Monday

Nov. 23, 1998

MONDAY 11/23

Poem: "Alms," by Edna St. Vincent Millay, from EARLY POEMS (Penguin, 1998).

It's the birthday of the English mathematician, JOHN WALLIS, born in Kent, 1616, one of the founders of calculus. He was ordained a priest before exhibiting math talent, and later became the Oxford University Professor of Geometry, noted for using algebra to solve problems with numbers called "infinitesimals"—quantities that are incalculably small.

It's the birthday of JAMES THOMSON, the Scottish poet born in Glasgow, 1834, known for the strong, but gloomy poems he wrote about cities and their dehumanizing effects, pieces like "The City of Dreadful Night."

It's the birthday of the turn-of-the-century educator and author KATHERINE COMAN, born in Newark, Ohio, 1857, best known for her book, The Industrial History of the United States, published in 1905.
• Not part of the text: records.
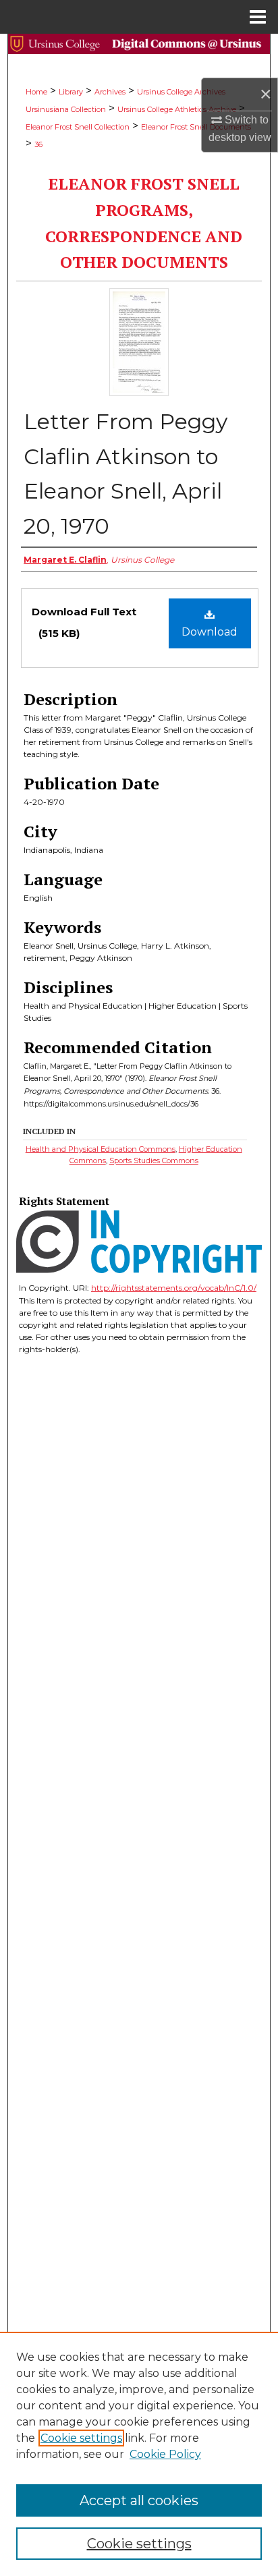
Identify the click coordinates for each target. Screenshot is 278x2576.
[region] (139, 2454)
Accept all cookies (139, 2500)
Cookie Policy (165, 2454)
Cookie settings (81, 2438)
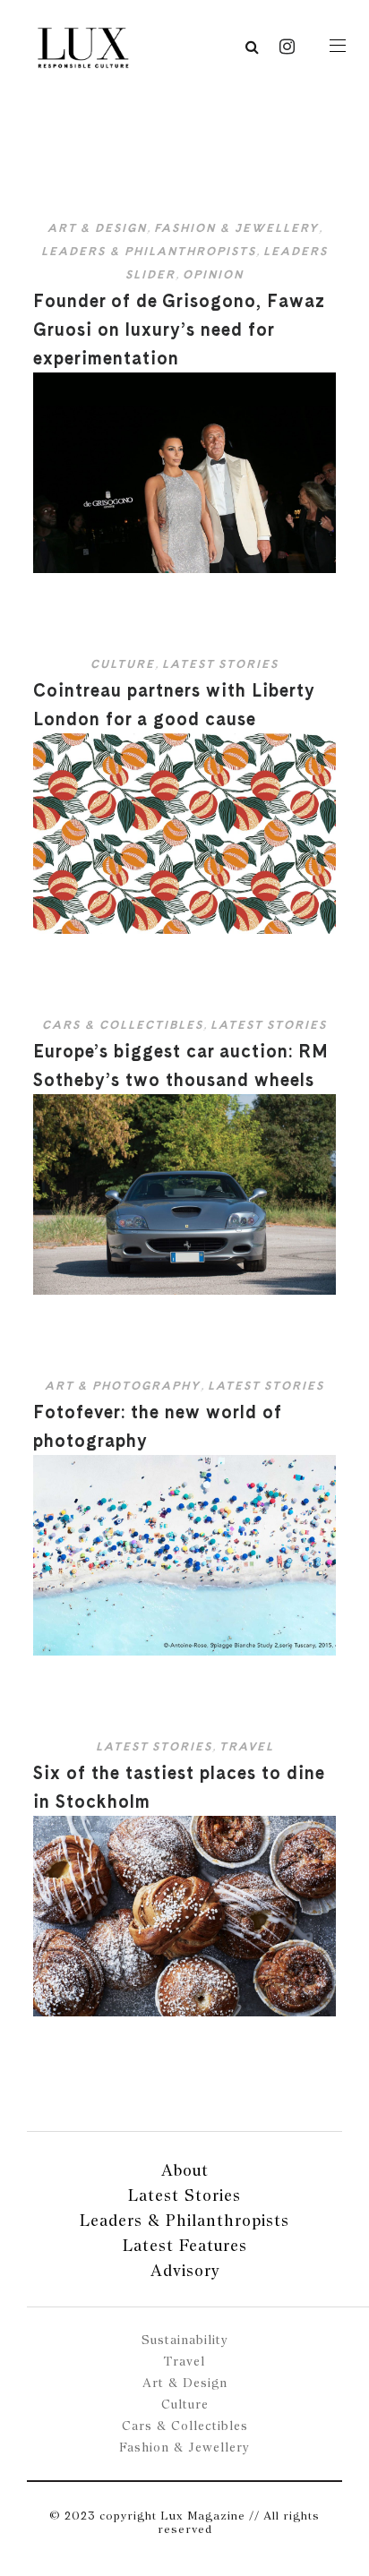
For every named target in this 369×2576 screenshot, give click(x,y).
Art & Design (97, 228)
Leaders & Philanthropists (148, 251)
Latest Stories (220, 664)
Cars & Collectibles (122, 1024)
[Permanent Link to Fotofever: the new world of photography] (184, 1651)
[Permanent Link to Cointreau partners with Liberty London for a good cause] (184, 930)
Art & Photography (123, 1385)
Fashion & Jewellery (236, 228)
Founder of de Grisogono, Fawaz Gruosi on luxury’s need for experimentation (179, 329)
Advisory (184, 2270)
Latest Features (185, 2245)
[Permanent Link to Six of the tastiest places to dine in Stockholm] (184, 2012)
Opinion (213, 274)
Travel (246, 1746)
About (185, 2170)
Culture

It's the anniversary of the BATTLE OF CHATTANOOGA, 1863, during the Civil War. Chattanooga was a key railroad center for the Confederacy, and in September, 1863, the Federal army took the city, but got bottled up there by Southern forces. General Ulysses S. Grant massed a huge number of men to break the Chattanooga siege and in three days of fighting routed the Southern army.

It's the birthday of playwright GUY BOLTON, born in Hertfordshire, England, 1884, best known for the librettos he wrote for the great Broadway musicals of the 1920s and '30s, when he collaborated with composers like Jerome Kern, George Gershwin, and Cole Porter, in the shows Lady, Be Good!, Oh, Kay!, and Anything Goes.

It's the birthday of the Hollywood biographer, MAURICE ZOLOTOW, born in 1913, New York, and author of popular books on Marilyn Monroe, Billy Wilder, and John Wayne, as well as his own fiction, The Great Balsamo, and nonfiction, Confessions of a Race Track Fiend.